# grabador de chasis



## Fairy Rox

¡Hola!
Quisiera saber si es correcto decir "chassis engraver" para un grabador de chasis. 
¡Gracias!


----------



## Sprachliebhaber

Un "grabador" puede ser un engraver o un recorder, pero ninguno de los dos me parece encajar bien con "chasis".


----------



## Fairy Rox

mmm... And what would be the correct expression then?


----------



## Sprachliebhaber

¿Qué es un grabador de chasis? Conozco el "chasis" como el armazón de un automóvil o el bastidor para placas fotográficas: ¿tiene otro sentido? Estos no parecen encajar con grabador.


----------



## k-in-sc

Yes, what is it? What does it do?


----------



## Fairy Rox

It is the machine used for "engraving" the ID numbers of the motor in some parts of the car.


----------



## Sprachliebhaber

Entonces diríamos algo como "serial/vehicle number marker".


----------



## k-in-sc

Is an engraver (probably a laser engraver) used to engrave VINs on auto chassis different in some way from any other engraver?


----------



## Sprachliebhaber

Yes, the mechanism is different although the results may be similar. The laser ablates the material, while other engravers remove it mechanically using a rotary cutter, a burin or the like.
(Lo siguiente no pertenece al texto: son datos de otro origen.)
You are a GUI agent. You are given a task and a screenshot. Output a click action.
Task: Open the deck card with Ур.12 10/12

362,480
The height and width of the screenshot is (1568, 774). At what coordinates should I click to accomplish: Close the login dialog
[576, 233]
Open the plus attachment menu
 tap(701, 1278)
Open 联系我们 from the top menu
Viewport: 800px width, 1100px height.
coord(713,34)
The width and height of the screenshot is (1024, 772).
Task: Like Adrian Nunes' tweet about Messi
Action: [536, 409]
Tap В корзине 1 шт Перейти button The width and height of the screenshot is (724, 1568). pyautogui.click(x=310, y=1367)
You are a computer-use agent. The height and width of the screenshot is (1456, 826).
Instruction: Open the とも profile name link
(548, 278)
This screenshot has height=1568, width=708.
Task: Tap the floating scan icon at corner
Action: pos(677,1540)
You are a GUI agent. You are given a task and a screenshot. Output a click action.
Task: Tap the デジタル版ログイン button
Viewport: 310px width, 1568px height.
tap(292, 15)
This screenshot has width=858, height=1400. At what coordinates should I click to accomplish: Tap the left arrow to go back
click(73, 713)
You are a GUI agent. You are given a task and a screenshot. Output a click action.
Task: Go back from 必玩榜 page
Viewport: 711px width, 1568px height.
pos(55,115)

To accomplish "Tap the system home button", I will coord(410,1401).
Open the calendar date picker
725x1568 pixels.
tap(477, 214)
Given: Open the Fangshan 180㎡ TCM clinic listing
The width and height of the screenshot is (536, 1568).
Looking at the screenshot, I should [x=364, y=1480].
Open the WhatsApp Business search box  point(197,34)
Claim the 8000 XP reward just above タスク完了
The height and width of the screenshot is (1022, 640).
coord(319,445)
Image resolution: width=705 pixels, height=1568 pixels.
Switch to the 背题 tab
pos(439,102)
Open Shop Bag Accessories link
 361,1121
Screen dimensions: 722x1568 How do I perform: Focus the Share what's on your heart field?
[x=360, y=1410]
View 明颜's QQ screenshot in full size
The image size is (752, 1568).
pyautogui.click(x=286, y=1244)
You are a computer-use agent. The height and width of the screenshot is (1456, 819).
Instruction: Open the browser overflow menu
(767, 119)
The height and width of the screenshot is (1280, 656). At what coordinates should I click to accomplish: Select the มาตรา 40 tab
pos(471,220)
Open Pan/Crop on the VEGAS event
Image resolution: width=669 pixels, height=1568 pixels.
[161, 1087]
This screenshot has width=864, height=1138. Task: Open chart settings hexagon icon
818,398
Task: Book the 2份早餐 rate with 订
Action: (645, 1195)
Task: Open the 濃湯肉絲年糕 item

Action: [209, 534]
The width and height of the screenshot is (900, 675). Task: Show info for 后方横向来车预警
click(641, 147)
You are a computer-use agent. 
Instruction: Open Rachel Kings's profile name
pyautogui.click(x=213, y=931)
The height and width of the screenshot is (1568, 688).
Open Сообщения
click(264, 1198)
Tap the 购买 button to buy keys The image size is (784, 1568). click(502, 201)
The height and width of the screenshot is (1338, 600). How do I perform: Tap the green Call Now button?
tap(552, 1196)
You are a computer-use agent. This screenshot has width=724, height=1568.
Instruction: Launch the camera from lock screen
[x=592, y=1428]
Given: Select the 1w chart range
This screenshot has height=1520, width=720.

In my experience the usual term for performing this operation with a laser is "laser marking", although laser engraving would certainly be understood.


----------



## k-in-sc

Well, actually what I was wondering is if there are engravers specifically for auto chassis, and if so, how they are different from general-purpose engravers.


----------



## Sprachliebhaber

I think the engravers (markers) for a particular material are themselves pretty much the same, but they are configured or mounted to match the object to be engraved and are specific in that way.


----------



## Fairy Rox

Thank you guys!


----------